Citez le texte sur l'histoire de l'haltérophilie canadienne à partir de « La Fédération d’Haltérophilie » jusqu'à « de l’haltérophilie olympique. » inclus.

> [TEXTE FOURNI]
• • • • • • •

Histoire de l’haltérophilie canadienne, en bref.
La Fédération d’Haltérophilie Canadienne fut d’abord sous la gouvernance de l’A.A.U. (Amateur Athletic Union of Canada) de 1947 à 1959. Elle est fondée officiellement en 1960 sous l’acronyme de CWFHC et compte aujourd’hui plus de 3000 membres actifs.
L’haltérophilie est une discipline olympique depuis les premiers jeux modernes de 1896. Elle est également présente au programme des Jeux du Commonwealth et Jeux Panaméricains.
Les mouvements en haltérophilie, tels qu’on les connait aujourd’hui, sont introduits pour la première fois aux Jeux Olympiques de 1928. À ces Jeux et à tous les Jeux subséquents, jusqu’en 1972, il y a trois levers olympiques, soit le développé, l’arraché et l’épaulé-jeté. À partir de 1972, le développé est retiré pour faire de l’arraché et de l’épaulé-jeté les deux mouvements de l’haltérophilie olympique.
Durant de nombreuses années, l’haltérophilie est un sport réservé aux hommes du point de vue compétitif. C’est en 1987 que le premier championnat du monde féminin d’haltérophilie se déroule. Les premiers Jeux Olympiques présentant l’haltérophilie féminine sont ceux de Sydney 2000. Maryse Turcotte, la seule représentante féminine canadienne lors de cet événement, est la première femme canadienne à participer aux Jeux Olympiques en haltérophilie. Elle termine 4e dans la catégorie des 58 kg et moins.

• • • • • • •

> [LIGNES DE DONNÉES]
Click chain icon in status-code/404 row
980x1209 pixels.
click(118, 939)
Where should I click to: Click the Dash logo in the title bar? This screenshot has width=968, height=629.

• • • • • • •

> [CORRIGÉ]
La Fédération d’Haltérophilie Canadienne fut d’abord sous la gouvernance de l’A.A.U. (Amateur Athletic Union of Canada) de 1947 à 1959. Elle est fondée officiellement en 1960 sous l’acronyme de CWFHC et compte aujourd’hui plus de 3000 membres actifs.
L’haltérophilie est une discipline olympique depuis les premiers jeux modernes de 1896. Elle est également présente au programme des Jeux du Commonwealth et Jeux Panaméricains.
Les mouvements en haltérophilie, tels qu’on les connait aujourd’hui, sont introduits pour la première fois aux Jeux Olympiques de 1928. À ces Jeux et à tous les Jeux subséquents, jusqu’en 1972, il y a trois levers olympiques, soit le développé, l’arraché et l’épaulé-jeté. À partir de 1972, le développé est retiré pour faire de l’arraché et de l’épaulé-jeté les deux mouvements de l’haltérophilie olympique.